[Stored records]
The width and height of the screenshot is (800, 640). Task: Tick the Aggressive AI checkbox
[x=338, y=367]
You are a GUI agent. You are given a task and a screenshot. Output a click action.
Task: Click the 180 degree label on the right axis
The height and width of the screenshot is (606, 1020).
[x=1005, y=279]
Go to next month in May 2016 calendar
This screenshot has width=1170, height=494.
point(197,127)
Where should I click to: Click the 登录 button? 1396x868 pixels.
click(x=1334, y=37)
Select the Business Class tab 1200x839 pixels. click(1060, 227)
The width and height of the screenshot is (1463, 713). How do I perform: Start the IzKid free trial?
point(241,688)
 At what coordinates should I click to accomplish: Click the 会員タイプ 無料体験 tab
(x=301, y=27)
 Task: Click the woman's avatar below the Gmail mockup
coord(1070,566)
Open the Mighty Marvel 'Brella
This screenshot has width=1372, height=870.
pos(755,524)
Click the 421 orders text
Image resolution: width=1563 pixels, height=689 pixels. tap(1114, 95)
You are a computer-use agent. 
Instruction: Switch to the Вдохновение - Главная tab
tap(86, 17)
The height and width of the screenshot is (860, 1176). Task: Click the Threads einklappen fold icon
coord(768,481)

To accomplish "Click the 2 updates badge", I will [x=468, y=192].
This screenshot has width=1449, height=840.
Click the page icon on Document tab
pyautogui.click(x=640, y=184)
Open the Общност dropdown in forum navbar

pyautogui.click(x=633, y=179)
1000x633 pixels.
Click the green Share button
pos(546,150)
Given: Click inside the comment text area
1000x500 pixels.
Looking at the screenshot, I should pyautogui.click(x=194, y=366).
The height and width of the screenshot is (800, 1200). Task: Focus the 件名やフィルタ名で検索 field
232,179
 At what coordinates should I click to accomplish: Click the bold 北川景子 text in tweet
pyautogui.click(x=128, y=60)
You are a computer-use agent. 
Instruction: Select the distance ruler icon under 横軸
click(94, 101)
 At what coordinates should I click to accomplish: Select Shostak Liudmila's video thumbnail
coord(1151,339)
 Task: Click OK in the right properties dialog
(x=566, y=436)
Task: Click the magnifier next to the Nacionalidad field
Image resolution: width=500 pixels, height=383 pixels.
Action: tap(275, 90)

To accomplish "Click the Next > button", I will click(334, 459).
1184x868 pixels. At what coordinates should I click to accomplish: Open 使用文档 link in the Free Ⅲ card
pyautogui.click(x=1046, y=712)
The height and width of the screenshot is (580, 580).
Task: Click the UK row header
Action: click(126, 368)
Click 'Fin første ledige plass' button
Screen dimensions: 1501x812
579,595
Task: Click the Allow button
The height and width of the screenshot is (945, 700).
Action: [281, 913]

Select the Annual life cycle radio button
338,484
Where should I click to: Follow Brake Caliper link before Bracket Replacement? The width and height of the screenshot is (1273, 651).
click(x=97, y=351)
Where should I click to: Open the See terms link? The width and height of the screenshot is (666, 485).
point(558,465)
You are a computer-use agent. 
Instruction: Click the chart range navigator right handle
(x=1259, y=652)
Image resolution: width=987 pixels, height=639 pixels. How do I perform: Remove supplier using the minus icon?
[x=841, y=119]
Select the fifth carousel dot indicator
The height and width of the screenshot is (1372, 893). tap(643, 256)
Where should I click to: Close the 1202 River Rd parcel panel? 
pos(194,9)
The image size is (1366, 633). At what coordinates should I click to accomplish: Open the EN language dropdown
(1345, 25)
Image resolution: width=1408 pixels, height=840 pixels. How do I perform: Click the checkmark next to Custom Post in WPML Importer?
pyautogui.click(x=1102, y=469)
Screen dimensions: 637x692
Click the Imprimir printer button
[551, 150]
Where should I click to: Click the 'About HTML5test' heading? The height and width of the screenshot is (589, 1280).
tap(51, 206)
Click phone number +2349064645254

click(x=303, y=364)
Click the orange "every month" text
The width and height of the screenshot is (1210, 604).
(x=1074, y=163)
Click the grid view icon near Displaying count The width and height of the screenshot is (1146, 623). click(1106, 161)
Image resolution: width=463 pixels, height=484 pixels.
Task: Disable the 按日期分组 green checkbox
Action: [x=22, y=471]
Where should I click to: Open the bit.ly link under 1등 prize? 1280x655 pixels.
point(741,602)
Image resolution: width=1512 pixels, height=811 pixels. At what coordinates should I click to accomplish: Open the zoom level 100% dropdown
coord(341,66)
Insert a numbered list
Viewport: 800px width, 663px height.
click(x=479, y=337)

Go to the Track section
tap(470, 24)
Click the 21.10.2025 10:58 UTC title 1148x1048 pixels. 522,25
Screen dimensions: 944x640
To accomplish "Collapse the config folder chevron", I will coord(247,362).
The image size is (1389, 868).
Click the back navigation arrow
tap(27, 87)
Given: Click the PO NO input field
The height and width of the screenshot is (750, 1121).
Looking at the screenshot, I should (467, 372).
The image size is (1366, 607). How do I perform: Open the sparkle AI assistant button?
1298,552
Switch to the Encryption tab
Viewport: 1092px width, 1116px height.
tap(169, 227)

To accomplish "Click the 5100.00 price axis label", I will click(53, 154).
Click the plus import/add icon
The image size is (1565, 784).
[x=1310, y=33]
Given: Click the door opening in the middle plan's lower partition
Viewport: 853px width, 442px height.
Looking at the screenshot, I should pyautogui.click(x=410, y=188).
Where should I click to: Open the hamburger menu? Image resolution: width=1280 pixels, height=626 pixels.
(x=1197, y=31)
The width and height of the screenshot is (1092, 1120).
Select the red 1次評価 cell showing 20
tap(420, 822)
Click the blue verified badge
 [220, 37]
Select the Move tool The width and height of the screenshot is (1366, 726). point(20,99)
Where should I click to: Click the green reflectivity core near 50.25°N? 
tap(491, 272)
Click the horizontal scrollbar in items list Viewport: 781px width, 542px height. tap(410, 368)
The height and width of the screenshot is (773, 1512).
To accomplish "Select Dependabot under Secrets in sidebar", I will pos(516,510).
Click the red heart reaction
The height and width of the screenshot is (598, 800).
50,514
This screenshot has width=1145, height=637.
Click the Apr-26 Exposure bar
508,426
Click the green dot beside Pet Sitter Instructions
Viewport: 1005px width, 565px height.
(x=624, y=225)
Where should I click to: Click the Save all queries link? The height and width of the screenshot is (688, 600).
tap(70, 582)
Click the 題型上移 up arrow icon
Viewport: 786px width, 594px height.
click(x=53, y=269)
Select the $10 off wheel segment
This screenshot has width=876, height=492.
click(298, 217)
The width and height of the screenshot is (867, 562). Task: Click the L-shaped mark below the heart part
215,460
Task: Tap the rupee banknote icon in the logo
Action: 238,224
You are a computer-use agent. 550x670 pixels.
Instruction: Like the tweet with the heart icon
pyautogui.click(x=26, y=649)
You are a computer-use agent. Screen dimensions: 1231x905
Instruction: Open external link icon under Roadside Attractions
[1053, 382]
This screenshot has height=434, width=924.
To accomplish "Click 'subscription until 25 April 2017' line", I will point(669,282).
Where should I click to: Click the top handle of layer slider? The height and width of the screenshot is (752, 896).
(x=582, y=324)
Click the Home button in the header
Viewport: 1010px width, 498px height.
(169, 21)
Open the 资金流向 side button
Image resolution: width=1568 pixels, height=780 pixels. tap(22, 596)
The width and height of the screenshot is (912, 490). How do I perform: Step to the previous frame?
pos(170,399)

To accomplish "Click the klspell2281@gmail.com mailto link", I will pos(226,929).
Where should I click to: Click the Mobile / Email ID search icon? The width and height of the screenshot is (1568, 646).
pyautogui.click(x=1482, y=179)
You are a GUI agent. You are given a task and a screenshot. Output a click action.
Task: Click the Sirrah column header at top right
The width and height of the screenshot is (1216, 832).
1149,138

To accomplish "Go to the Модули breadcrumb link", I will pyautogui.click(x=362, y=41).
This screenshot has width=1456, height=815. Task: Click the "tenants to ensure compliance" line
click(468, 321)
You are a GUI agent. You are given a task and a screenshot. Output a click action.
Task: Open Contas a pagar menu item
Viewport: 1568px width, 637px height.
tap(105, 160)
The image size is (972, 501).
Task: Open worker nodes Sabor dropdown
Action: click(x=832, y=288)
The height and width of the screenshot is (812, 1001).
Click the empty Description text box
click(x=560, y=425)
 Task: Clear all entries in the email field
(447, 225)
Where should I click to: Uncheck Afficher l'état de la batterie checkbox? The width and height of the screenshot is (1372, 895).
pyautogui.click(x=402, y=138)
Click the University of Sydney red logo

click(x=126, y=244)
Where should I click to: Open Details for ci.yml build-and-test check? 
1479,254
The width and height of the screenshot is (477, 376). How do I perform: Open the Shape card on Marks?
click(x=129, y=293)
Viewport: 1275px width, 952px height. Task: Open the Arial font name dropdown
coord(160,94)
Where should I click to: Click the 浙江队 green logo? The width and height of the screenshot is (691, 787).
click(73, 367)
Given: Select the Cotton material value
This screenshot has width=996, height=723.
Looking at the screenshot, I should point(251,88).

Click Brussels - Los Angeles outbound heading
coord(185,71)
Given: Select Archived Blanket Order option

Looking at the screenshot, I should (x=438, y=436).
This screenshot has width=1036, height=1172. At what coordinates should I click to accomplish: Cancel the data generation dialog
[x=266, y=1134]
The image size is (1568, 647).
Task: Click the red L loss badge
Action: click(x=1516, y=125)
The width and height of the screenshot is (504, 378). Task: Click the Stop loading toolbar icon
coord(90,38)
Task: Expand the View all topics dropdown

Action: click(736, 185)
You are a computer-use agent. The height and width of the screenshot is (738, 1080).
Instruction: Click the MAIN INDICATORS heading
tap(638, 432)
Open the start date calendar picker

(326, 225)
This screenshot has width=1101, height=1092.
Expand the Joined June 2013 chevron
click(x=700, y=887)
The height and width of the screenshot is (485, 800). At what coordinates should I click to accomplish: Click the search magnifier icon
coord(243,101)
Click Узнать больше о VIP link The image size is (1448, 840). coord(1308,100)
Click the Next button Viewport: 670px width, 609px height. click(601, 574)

■ REQUIRED WORK: Every line in the entries above that has the word "label" should be identified and copied.

■ ANSWER TO THIS TASK:
Task: Click the 180 degree label on the right axis
To accomplish "Click the 5100.00 price axis label", I will click(53, 154).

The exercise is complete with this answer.